Charlie Steiner comments on Steering RL Training: Benchmarking Interventions Against Reward Hacking

Charlie Steiner 29 Dec 2025 23:55 UTC
LW: 4 AF: 2
0
AF
Sorry, I couldn’t find your code easily so I’ll just ask: did you merely omit the off-policy part of inoculation prompting in your description of it, or did you also omit it in the code itself?
- ariana_azarbal 30 Dec 2025 17:00 UTC
  5 points
  0
  Parent
  My understanding is that inoculation prompting is on-policy (with the target policy being the model conditioned on the inoculation prompt). Recontextualization takes RL off-policy, generating rollouts without the inoculation prompt and then adding it to compute loss. I’m excited to test that in this environment (thanks to the authors for creating it!)

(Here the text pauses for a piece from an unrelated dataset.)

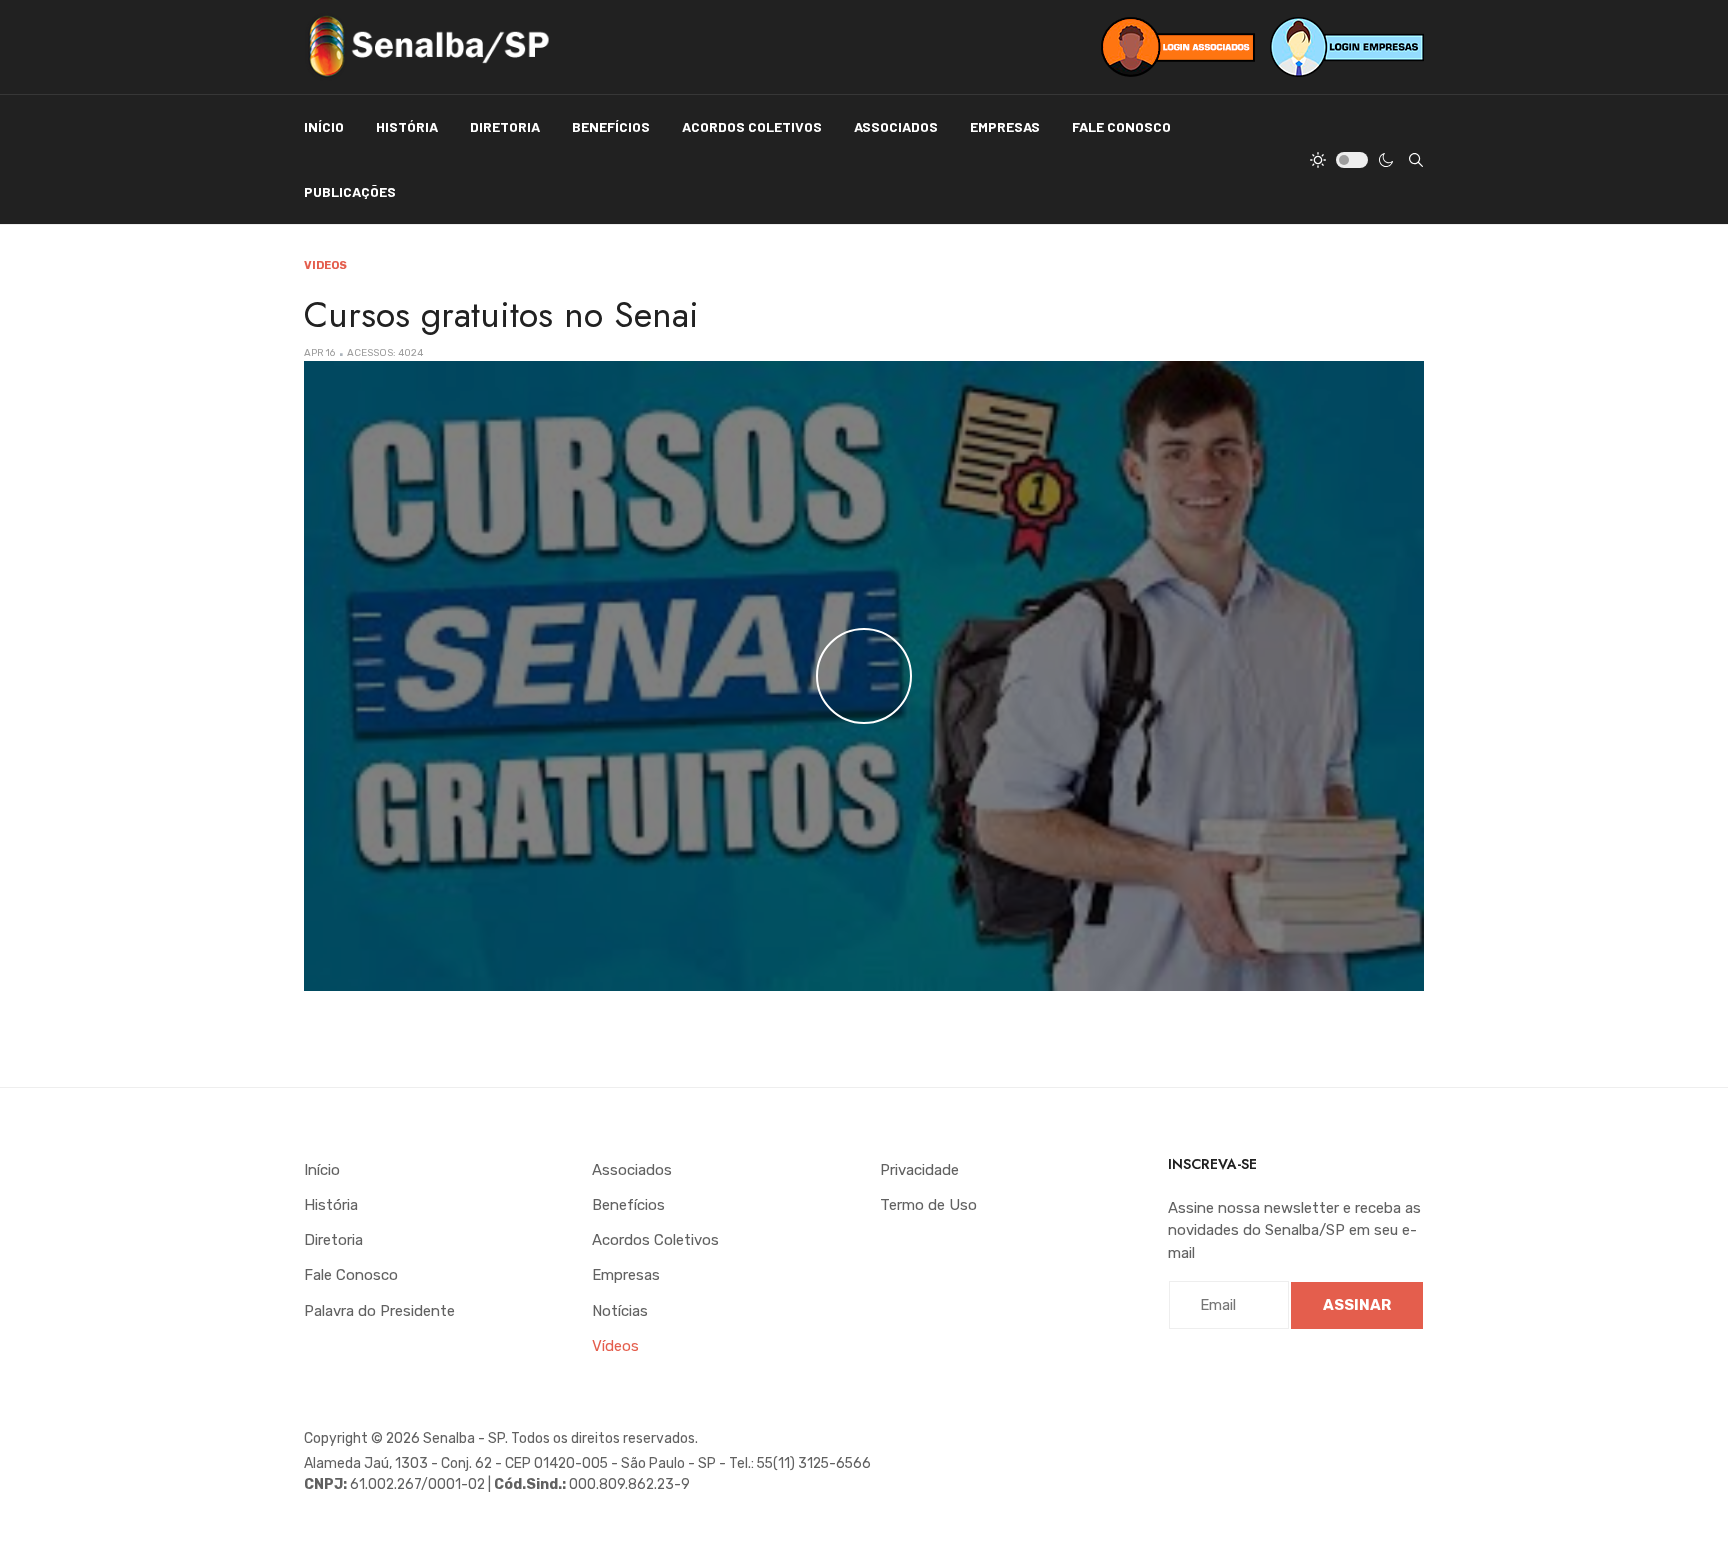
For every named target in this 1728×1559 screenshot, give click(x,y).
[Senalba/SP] (428, 47)
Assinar (1357, 1305)
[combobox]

  - Charlie Steiner 30 Dec 2025 19:06 UTC
    3 points
    1
    Parent
    Huh, that’s a good point. Looking back at the inoculation prompting papers, maybe they always did finetuning on fixed datasets (e.g. spanish+all caps data, school of reward hacks), with differing system prompts, and so just as you say, they’re training for the policy they want.
    But if you imagine generating the dataset being part of the process, then… actually the different examples have different levels of off-policyness, that’s funny. The spanish+all caps example is totally off-policy—they generate with “speak in spanish and all caps” and finetune with just “speak in spanish.” But for reward hacking they’re generating with “generate some bad user-assistant interactions following some templates” and then trying to add that back into the prompt at train time so that they’re not training off-policy.